─── Materials provided ───

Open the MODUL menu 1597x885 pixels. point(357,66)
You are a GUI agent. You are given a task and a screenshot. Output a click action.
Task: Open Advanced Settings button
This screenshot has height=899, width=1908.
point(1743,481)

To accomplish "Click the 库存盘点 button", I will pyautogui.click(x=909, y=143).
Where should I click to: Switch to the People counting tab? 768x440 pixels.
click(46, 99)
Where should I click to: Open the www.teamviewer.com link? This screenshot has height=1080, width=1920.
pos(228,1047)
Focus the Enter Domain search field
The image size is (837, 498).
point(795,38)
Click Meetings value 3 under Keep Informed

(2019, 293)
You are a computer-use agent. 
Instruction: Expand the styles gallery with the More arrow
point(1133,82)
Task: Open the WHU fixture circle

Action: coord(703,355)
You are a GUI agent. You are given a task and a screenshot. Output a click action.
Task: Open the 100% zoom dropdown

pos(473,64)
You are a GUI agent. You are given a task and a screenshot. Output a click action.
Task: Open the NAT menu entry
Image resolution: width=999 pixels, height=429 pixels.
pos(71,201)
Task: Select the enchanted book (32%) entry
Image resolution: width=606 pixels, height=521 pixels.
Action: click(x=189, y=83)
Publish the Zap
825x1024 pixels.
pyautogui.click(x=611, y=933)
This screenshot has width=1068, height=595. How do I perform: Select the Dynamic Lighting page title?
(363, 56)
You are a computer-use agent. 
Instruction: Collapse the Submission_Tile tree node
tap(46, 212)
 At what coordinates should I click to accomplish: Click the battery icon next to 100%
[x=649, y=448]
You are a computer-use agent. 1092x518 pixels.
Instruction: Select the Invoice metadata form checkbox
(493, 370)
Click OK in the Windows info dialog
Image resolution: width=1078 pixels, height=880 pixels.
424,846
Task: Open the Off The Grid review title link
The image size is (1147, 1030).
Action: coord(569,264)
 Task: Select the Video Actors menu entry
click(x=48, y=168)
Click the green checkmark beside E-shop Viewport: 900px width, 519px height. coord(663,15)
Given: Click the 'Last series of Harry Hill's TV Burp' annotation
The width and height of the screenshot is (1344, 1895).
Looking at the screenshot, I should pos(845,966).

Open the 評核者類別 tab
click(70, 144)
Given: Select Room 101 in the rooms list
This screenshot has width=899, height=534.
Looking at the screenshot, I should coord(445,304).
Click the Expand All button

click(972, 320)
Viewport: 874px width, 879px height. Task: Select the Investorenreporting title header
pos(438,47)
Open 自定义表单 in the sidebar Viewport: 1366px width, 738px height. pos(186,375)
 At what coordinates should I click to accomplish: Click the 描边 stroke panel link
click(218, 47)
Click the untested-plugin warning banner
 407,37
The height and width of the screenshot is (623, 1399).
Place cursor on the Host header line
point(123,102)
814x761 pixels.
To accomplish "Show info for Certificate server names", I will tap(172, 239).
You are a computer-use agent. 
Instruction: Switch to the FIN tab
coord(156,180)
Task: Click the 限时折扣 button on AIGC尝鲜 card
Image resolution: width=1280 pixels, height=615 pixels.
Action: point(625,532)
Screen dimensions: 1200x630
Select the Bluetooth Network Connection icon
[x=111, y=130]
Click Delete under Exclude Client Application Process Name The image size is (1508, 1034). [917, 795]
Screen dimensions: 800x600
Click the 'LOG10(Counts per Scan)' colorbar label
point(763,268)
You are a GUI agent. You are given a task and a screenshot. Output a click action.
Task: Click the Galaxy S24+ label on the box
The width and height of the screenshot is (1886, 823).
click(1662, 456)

───

The entries shown above must be restated word for word.

Open the MODUL menu 1597x885 pixels. point(357,66)
You are a GUI agent. You are given a task and a screenshot. Output a click action.
Task: Open Advanced Settings button
This screenshot has height=899, width=1908.
point(1743,481)

To accomplish "Click the 库存盘点 button", I will pyautogui.click(x=909, y=143).
Where should I click to: Switch to the People counting tab? 768x440 pixels.
click(46, 99)
Where should I click to: Open the www.teamviewer.com link? This screenshot has height=1080, width=1920.
pos(228,1047)
Focus the Enter Domain search field
The image size is (837, 498).
point(795,38)
Click Meetings value 3 under Keep Informed

(2019, 293)
You are a computer-use agent. 
Instruction: Expand the styles gallery with the More arrow
point(1133,82)
Task: Open the WHU fixture circle

Action: coord(703,355)
You are a GUI agent. You are given a task and a screenshot. Output a click action.
Task: Open the 100% zoom dropdown

pos(473,64)
You are a GUI agent. You are given a task and a screenshot. Output a click action.
Task: Open the NAT menu entry
Image resolution: width=999 pixels, height=429 pixels.
pos(71,201)
Task: Select the enchanted book (32%) entry
Image resolution: width=606 pixels, height=521 pixels.
Action: click(x=189, y=83)
Publish the Zap
825x1024 pixels.
pyautogui.click(x=611, y=933)
This screenshot has width=1068, height=595. How do I perform: Select the Dynamic Lighting page title?
(363, 56)
You are a computer-use agent. 
Instruction: Collapse the Submission_Tile tree node
tap(46, 212)
 At what coordinates should I click to accomplish: Click the battery icon next to 100%
[x=649, y=448]
You are a computer-use agent. 1092x518 pixels.
Instruction: Select the Invoice metadata form checkbox
(493, 370)
Click OK in the Windows info dialog
Image resolution: width=1078 pixels, height=880 pixels.
424,846
Task: Open the Off The Grid review title link
The image size is (1147, 1030).
Action: coord(569,264)
 Task: Select the Video Actors menu entry
click(x=48, y=168)
Click the green checkmark beside E-shop Viewport: 900px width, 519px height. coord(663,15)
Given: Click the 'Last series of Harry Hill's TV Burp' annotation
The width and height of the screenshot is (1344, 1895).
Looking at the screenshot, I should pos(845,966).

Open the 評核者類別 tab
click(70, 144)
Given: Select Room 101 in the rooms list
This screenshot has width=899, height=534.
Looking at the screenshot, I should coord(445,304).
Click the Expand All button

click(972, 320)
Viewport: 874px width, 879px height. Task: Select the Investorenreporting title header
pos(438,47)
Open 自定义表单 in the sidebar Viewport: 1366px width, 738px height. pos(186,375)
 At what coordinates should I click to accomplish: Click the 描边 stroke panel link
click(218, 47)
Click the untested-plugin warning banner
 407,37
The height and width of the screenshot is (623, 1399).
Place cursor on the Host header line
point(123,102)
814x761 pixels.
To accomplish "Show info for Certificate server names", I will tap(172, 239).
You are a computer-use agent. 
Instruction: Switch to the FIN tab
coord(156,180)
Task: Click the 限时折扣 button on AIGC尝鲜 card
Image resolution: width=1280 pixels, height=615 pixels.
Action: point(625,532)
Screen dimensions: 1200x630
Select the Bluetooth Network Connection icon
[x=111, y=130]
Click Delete under Exclude Client Application Process Name The image size is (1508, 1034). [917, 795]
Screen dimensions: 800x600
Click the 'LOG10(Counts per Scan)' colorbar label
point(763,268)
You are a GUI agent. You are given a task and a screenshot. Output a click action.
Task: Click the Galaxy S24+ label on the box
The width and height of the screenshot is (1886, 823).
click(1662, 456)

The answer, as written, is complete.